--- EXERCISE BRIEF ---
Retype, with no pictures, each line from the one that holds "Where should I" through the last line of the entries below, both included.

--- WORKING DATA ---

******************************

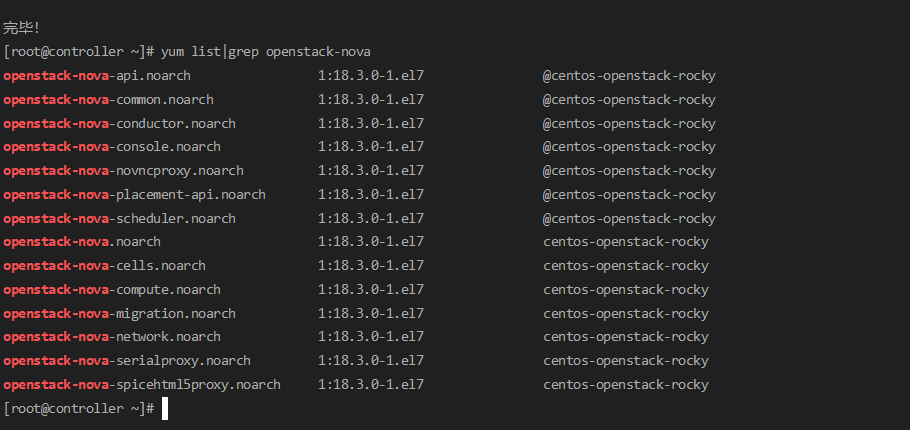The width and height of the screenshot is (910, 430).
Task: Click the openstack-nova-migration.noarch package name
Action: coord(119,313)
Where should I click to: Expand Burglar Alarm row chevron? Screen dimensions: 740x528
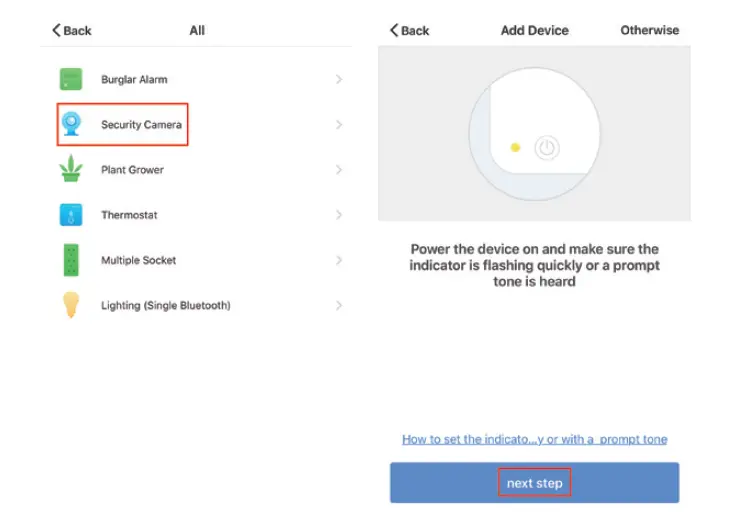[x=339, y=79]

******************************

--- ANSWER BOX ---
Where should I click to: Expand Burglar Alarm row chevron? Screen dimensions: 740x528
[x=339, y=79]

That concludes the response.